Format everything from the line containing "The image size is (373, 274)." down to the final line below as a Markdown table with the columns No. and Text, giving each line a row number and leaving out blank lines.

◇ ◇ ◇ ◇ ◇

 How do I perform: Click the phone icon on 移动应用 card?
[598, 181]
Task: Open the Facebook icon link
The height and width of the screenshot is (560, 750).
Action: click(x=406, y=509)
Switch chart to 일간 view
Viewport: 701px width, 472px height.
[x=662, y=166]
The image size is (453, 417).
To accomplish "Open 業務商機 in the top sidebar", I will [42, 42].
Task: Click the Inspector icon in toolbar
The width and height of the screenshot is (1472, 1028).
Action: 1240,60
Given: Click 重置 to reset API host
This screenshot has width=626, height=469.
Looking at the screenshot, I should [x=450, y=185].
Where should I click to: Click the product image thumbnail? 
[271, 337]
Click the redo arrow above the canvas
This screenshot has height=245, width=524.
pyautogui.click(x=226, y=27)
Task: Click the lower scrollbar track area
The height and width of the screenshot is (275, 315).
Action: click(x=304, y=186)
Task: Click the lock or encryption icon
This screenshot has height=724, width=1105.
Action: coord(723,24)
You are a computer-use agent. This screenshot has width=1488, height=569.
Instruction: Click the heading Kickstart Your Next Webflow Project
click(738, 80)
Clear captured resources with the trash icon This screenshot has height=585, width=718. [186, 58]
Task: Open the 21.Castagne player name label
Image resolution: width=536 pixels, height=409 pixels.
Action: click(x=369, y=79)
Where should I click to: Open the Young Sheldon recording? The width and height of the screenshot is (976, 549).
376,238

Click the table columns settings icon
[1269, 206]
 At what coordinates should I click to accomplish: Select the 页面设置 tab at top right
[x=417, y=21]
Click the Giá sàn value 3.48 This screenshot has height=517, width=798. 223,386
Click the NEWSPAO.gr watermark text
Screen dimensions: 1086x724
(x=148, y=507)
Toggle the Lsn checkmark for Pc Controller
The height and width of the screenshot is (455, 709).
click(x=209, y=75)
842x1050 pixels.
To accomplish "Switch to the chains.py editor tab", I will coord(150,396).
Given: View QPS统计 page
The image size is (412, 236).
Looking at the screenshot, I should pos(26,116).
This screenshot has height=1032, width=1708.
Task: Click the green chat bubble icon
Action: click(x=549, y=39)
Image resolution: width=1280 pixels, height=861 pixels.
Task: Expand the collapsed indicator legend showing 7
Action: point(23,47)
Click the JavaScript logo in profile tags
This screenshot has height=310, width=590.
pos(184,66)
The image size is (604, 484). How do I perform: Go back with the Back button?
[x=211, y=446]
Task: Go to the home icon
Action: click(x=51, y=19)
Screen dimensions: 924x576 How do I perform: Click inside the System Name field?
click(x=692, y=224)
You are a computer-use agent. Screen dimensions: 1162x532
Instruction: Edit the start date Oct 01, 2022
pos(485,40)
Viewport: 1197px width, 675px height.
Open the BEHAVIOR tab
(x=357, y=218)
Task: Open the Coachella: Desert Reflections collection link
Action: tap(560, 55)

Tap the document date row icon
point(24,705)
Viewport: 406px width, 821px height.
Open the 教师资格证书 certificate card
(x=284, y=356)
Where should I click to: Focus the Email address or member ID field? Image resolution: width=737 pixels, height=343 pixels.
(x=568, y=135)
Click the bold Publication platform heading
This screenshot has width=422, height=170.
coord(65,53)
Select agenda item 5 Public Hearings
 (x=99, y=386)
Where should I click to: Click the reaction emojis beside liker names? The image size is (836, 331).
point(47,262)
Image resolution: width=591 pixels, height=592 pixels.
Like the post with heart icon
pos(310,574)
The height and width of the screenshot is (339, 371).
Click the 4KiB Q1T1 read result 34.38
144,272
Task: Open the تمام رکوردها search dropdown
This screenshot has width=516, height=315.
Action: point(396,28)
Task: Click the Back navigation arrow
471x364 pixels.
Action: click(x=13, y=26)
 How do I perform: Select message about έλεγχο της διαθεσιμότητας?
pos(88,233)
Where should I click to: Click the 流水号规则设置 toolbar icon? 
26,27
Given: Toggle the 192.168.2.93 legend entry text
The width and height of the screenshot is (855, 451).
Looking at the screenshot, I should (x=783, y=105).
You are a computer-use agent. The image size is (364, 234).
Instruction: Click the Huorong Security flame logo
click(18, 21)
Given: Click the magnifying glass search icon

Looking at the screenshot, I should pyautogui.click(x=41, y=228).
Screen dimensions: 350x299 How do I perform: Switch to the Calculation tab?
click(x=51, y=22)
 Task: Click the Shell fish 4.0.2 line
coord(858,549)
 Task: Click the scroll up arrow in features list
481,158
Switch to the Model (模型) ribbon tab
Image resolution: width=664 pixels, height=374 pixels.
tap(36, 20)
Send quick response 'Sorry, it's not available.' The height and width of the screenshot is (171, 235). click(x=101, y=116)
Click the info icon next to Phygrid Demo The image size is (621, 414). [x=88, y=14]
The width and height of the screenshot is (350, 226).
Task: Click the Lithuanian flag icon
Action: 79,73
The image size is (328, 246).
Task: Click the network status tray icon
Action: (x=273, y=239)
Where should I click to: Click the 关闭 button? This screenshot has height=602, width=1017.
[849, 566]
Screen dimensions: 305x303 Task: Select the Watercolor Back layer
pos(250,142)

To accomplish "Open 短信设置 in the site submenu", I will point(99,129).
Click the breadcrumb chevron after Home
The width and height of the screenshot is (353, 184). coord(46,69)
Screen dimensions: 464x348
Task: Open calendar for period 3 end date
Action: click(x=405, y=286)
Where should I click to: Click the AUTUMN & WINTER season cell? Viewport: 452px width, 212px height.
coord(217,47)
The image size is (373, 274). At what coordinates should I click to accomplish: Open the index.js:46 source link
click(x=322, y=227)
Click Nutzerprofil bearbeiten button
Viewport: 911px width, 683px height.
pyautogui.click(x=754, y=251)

◇ ◇ ◇ ◇ ◇

## Reply to the task
| No. | Text |
|---|---|
| 1 | The image size is (373, 274). At what coordinates should I click to accomplish: Open the index.js:46 source link |
| 2 | click(x=322, y=227) |
| 3 | Click Nutzerprofil bearbeiten button |
| 4 | Viewport: 911px width, 683px height. |
| 5 | pyautogui.click(x=754, y=251) |